A maior produtora de petróleo da América Latina, a Petrobras, está se movendo para conter a inflação de energia impulsionada pela guerra em um ano eleitoral, alinhando-se aos esforços do governo — o que pode sair pela culatra e levar à escassez de diesel no Brasil.

A estatal está vendendo combustíveis abaixo dos preços internacionais, pressionando importadores e contribuindo para uma forte queda na entrada de diesel no país, o que pode levar à redução dos estoques.

O governo de Luiz Inácio Lula da Silva também cortou impostos e introduziu subsídios para o diesel, em contraste com países como Chile, que reagiram à alta do petróleo elevando os preços dos combustíveis.

“A situação em que o governo se colocou — tanto com subsídios quanto com a Petrobras segurando preços — é o pior dos dois mundos”, disse Pedro Rodrigues, sócio da consultoria CBIE, com sede no Rio de Janeiro. “Se os preços continuarem subindo ou permanecerem elevados por mais tempo, isso cria risco de escassez.”

As importações de diesel pelo Brasil caíram cerca de 60% no início de março, e a reguladora ANP alertou para um risco “excepcional” no abastecimento.

Nas últimas semanas, o governo Lula tem corrido para conter os impactos nos combustíveis.
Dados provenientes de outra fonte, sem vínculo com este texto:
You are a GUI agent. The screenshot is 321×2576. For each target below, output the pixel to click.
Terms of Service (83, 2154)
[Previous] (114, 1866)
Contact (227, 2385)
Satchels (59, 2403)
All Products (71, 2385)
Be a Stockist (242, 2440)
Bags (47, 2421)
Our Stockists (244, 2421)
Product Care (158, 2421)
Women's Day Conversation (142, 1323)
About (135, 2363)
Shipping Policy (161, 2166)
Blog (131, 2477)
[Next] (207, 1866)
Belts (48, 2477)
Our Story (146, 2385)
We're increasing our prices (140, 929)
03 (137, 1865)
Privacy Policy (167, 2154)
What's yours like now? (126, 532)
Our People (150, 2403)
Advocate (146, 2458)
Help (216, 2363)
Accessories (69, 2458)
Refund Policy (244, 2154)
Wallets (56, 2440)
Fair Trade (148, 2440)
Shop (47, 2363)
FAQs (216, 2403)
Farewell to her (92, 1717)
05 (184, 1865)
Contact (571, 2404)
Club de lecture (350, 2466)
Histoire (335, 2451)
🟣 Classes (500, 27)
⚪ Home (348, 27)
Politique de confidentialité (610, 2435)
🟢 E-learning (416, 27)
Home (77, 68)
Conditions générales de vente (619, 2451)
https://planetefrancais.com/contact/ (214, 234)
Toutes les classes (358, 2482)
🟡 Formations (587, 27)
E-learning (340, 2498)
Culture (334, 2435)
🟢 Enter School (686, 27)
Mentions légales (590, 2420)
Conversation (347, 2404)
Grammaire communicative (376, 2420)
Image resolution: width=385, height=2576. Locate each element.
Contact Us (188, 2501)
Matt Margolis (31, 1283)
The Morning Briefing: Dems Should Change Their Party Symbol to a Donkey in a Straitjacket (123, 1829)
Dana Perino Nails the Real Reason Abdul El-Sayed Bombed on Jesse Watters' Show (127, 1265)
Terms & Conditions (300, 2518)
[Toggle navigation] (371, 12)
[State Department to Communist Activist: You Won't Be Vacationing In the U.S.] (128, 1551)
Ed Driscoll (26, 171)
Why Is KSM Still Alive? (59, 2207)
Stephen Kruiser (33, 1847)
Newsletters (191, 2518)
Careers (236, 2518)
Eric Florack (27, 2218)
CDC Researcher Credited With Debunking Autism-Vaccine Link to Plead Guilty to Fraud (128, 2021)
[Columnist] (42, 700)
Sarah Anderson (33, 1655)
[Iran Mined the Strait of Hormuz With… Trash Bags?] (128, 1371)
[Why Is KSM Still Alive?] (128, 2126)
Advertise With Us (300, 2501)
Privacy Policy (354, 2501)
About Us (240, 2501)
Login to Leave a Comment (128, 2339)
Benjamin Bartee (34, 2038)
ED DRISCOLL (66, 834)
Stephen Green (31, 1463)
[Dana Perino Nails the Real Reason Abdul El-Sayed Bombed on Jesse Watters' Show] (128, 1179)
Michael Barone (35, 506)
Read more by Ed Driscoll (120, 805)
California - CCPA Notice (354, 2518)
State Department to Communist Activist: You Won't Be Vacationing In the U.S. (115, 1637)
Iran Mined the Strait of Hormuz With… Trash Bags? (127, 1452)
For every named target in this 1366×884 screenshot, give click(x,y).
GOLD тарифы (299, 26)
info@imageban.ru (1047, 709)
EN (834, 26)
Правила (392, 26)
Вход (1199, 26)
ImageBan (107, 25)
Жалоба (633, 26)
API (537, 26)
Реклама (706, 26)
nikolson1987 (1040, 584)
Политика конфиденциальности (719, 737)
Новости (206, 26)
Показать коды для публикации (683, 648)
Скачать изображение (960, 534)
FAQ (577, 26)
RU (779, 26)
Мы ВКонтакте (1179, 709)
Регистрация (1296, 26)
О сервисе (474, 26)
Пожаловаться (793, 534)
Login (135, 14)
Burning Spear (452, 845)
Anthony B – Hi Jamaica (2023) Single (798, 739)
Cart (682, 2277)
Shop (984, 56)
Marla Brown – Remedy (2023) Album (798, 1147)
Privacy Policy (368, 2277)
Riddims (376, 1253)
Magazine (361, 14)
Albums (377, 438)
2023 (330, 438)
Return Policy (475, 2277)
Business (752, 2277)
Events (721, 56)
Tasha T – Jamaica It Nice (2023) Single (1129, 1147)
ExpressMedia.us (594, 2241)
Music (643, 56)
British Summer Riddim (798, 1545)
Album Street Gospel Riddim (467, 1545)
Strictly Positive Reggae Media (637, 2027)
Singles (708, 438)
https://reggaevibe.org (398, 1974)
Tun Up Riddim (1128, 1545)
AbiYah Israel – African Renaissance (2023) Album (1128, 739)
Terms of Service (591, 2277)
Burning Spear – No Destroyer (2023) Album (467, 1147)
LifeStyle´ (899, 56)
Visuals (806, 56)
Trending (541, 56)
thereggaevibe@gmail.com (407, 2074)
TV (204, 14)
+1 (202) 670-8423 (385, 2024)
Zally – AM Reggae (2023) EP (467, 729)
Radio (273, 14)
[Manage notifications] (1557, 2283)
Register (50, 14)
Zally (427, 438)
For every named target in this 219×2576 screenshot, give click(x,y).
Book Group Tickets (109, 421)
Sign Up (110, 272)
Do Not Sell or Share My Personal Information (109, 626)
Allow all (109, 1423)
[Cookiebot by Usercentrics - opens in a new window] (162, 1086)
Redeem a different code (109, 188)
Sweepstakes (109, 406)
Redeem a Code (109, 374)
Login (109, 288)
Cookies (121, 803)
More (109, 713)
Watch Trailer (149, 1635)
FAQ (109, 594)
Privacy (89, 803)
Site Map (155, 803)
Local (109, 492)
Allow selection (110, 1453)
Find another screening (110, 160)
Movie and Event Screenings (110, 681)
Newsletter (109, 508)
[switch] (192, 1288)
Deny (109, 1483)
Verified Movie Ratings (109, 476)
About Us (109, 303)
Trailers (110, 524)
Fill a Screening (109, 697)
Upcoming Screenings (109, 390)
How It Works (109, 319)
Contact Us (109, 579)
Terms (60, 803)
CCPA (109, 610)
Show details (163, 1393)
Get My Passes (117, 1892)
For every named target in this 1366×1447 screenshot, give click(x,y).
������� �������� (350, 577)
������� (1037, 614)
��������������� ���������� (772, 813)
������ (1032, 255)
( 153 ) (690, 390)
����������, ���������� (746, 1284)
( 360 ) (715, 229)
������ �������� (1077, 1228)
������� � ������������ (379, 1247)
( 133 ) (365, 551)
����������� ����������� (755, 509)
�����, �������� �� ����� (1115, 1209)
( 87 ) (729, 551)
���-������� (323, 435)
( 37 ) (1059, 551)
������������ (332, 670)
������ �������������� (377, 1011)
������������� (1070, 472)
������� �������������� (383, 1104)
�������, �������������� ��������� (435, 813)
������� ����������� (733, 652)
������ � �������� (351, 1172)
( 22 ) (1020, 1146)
Autoridades reduziram impostos federais sobre importação e venda de diesel, ao mesmo tempo em que criaram uma taxa sobre exportações de petróleo bruto para compensar a perda de arrecadação. A administração também adotou medidas para garantir fretes mínimos, embora persistam preocupações com uma possível greve de caminhoneiros.

Desde o início da guerra, a presidente da Petrobras, Magda Chambriard, tem reiterado que não há risco de desabastecimento. Ela também prometeu não repassar a volatilidade dos preços ao mercado brasileiro e maximizar a produção doméstica — uma diretriz da estratégia da empresa desde a volta de Lula ao poder.

Os preços do diesel no atacado da Petrobras estão atualmente cerca de 65% abaixo da paridade internacional, enquanto a gasolina tem desconto de cerca de 45%, segundo a associação de importadores Abicom.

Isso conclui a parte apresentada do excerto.